— Required action —
Using the data below, determine the number of lines that include the string "agent". Write only that number.

+++ Records for this exercise +++

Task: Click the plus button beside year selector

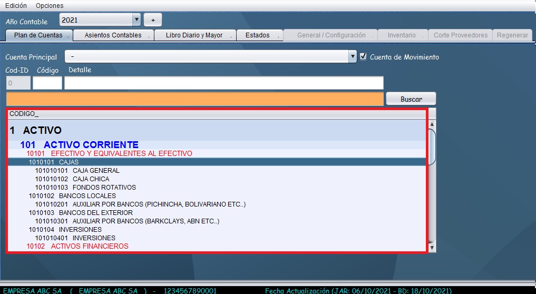Action: tap(153, 20)
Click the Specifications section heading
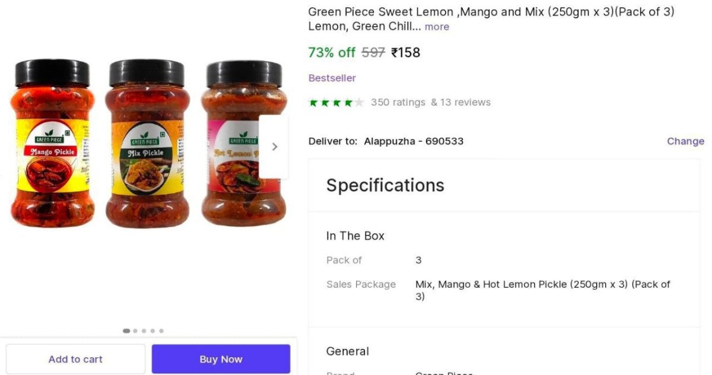 click(385, 185)
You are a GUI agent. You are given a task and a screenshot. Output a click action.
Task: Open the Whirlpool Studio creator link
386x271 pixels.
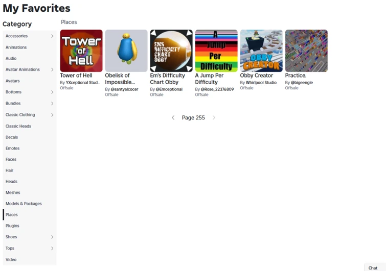pos(261,83)
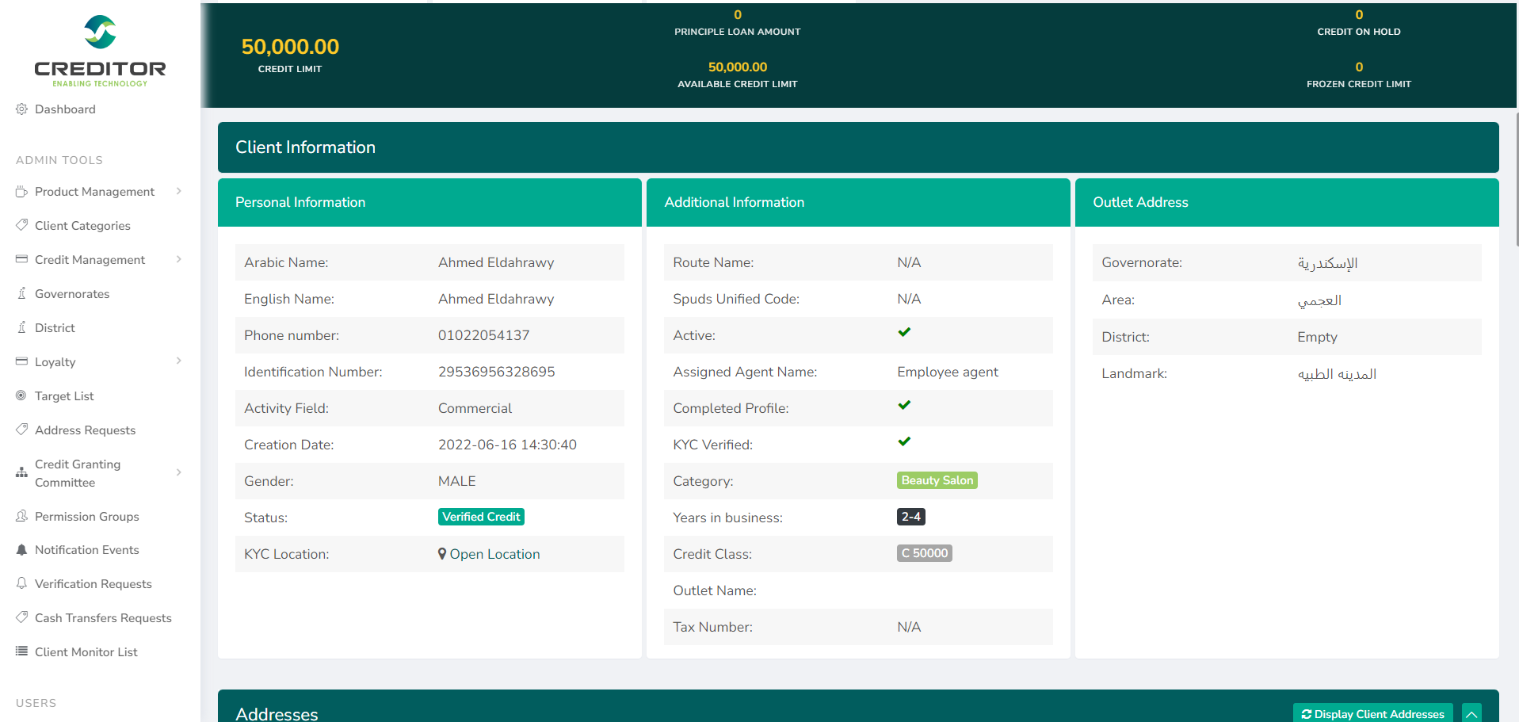1519x722 pixels.
Task: Click the green Beauty Salon category badge
Action: [937, 481]
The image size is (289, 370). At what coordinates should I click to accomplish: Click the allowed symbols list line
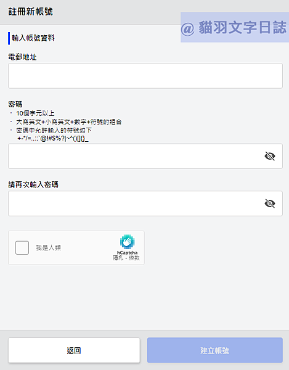(x=53, y=139)
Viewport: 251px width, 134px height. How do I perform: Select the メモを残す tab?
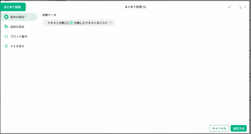(x=17, y=46)
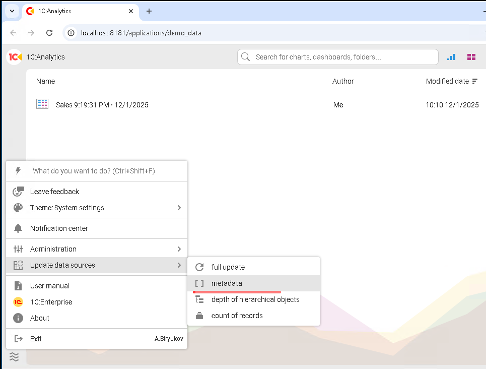Click the main menu waves icon
Image resolution: width=486 pixels, height=369 pixels.
pos(14,357)
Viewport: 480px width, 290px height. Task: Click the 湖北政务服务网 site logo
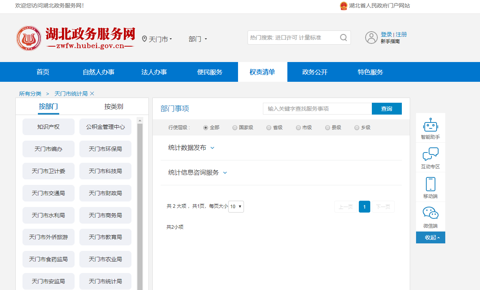(x=75, y=38)
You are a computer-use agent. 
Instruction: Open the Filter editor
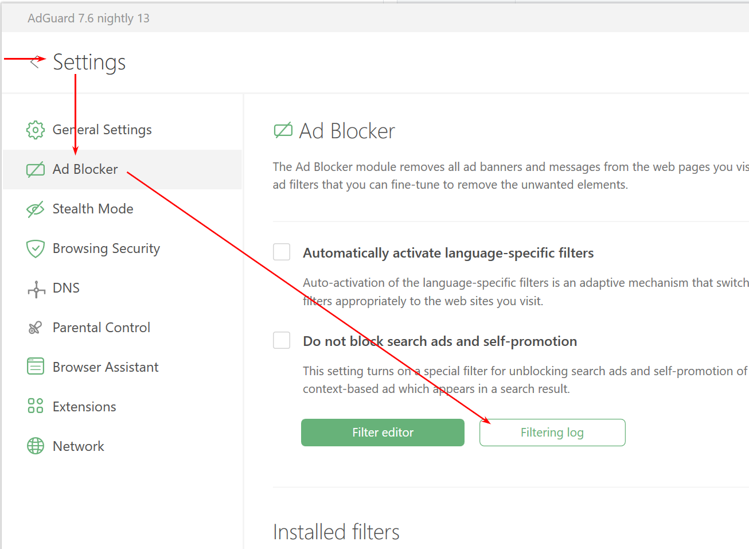tap(383, 433)
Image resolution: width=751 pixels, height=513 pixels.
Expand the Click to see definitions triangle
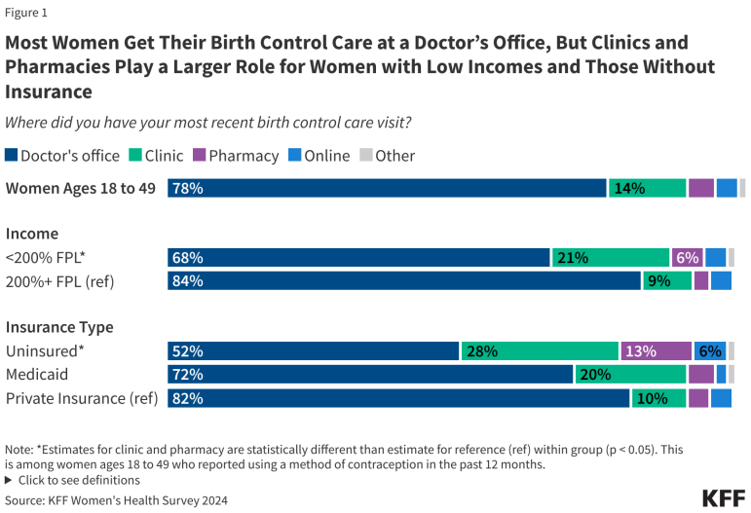9,480
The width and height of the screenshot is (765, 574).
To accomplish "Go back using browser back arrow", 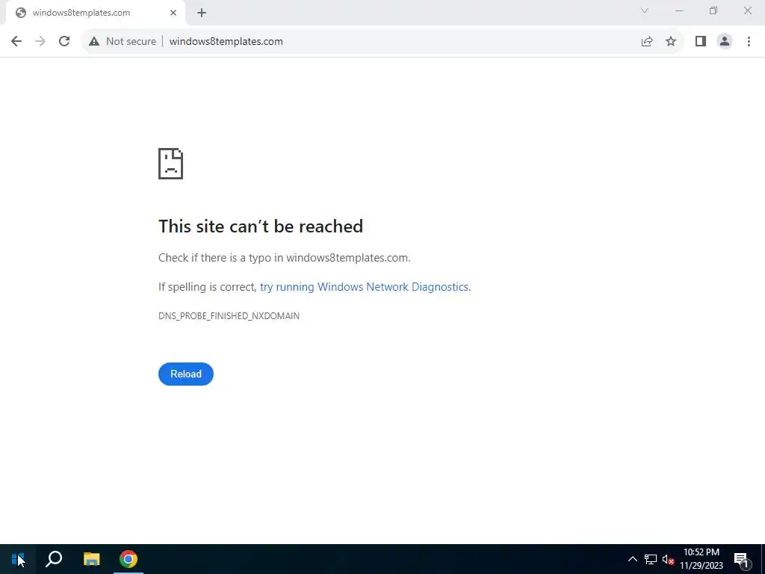I will (16, 42).
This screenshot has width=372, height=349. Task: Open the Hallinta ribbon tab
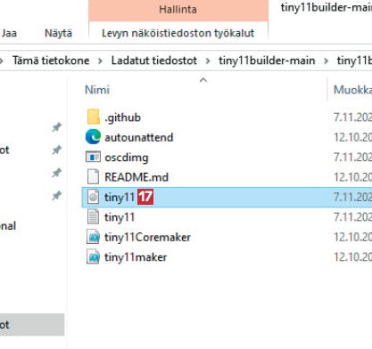pos(178,10)
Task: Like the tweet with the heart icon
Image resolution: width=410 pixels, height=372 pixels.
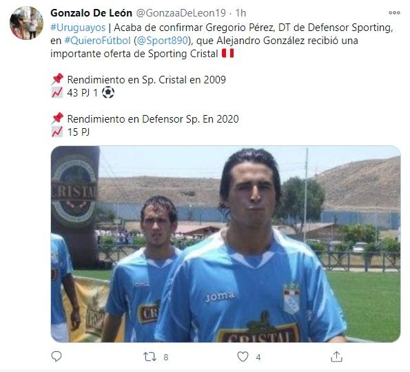Action: click(243, 357)
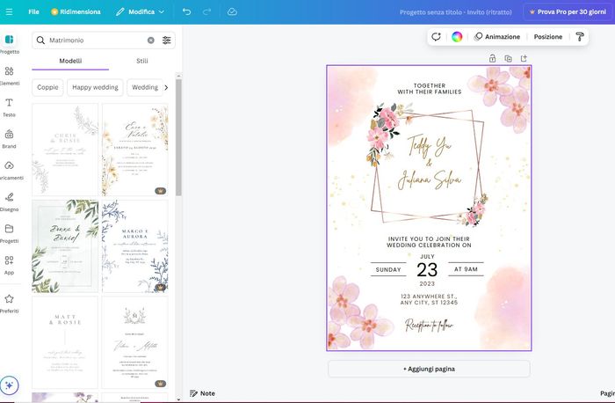Open the File menu

(x=33, y=12)
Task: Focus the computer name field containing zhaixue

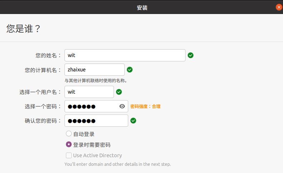Action: [95, 70]
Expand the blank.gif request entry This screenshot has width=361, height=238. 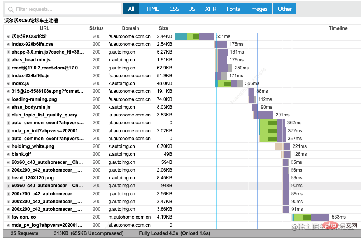click(8, 154)
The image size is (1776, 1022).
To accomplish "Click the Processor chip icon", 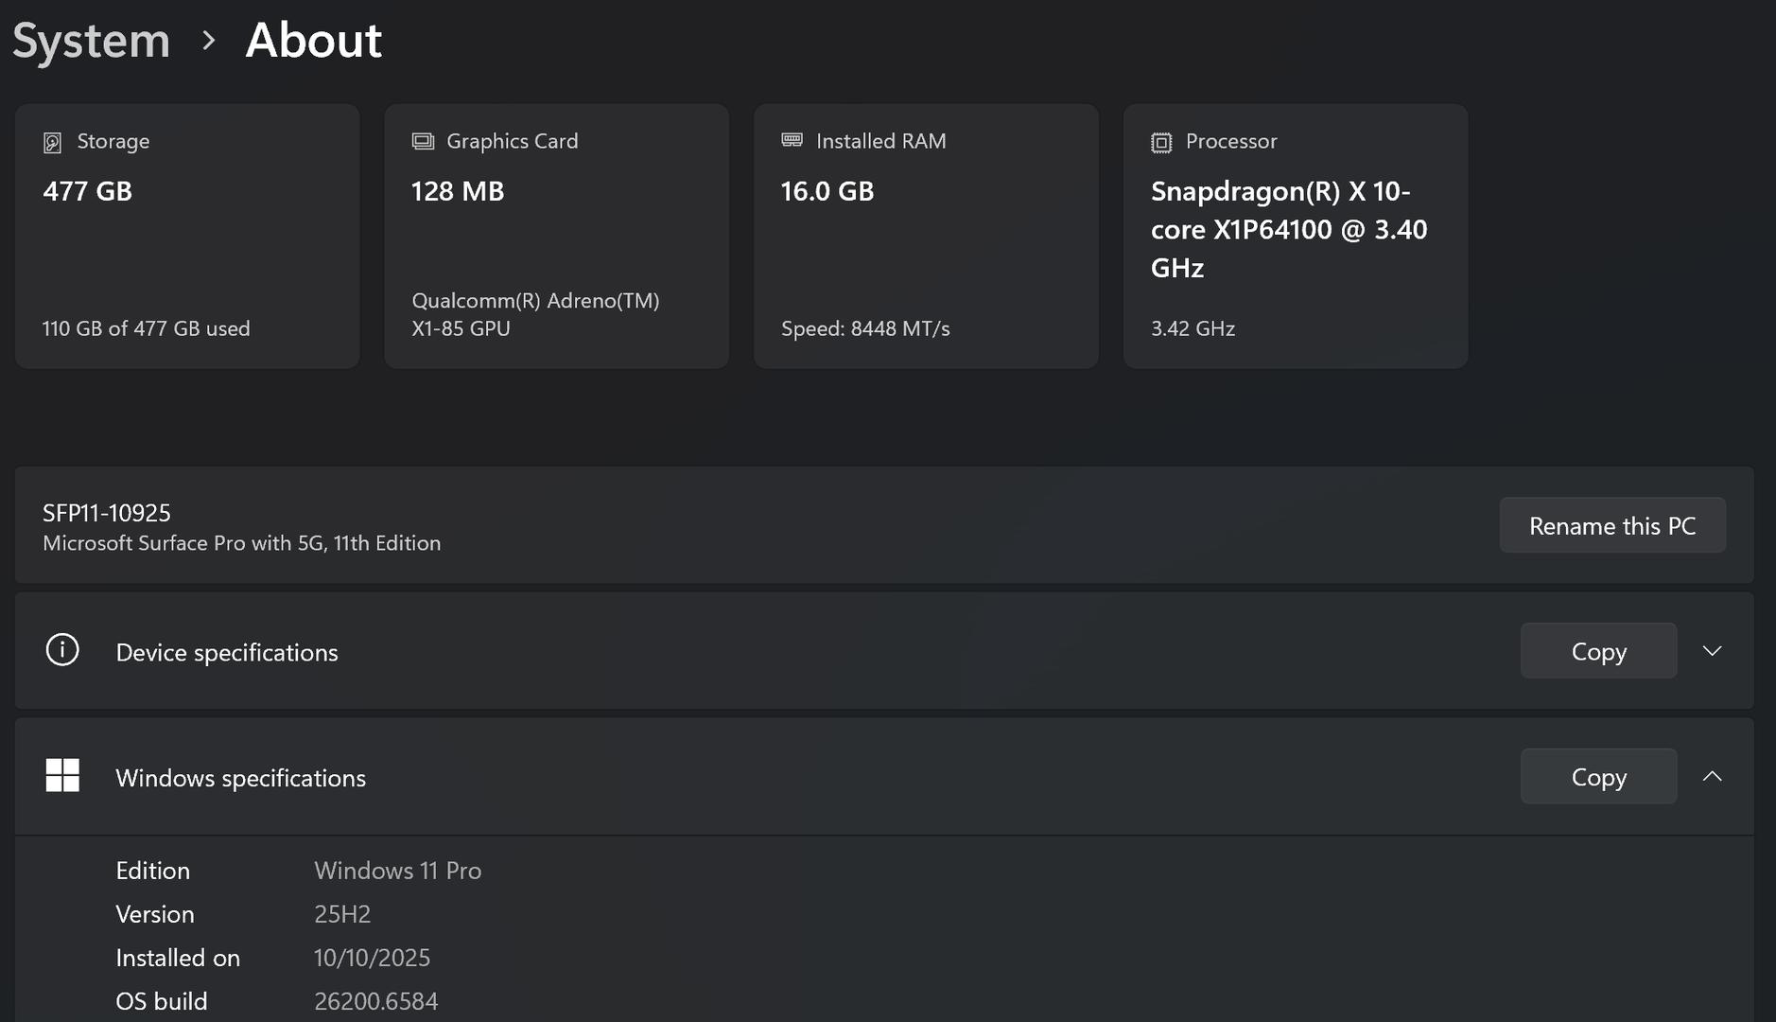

+++

— Task solution —
2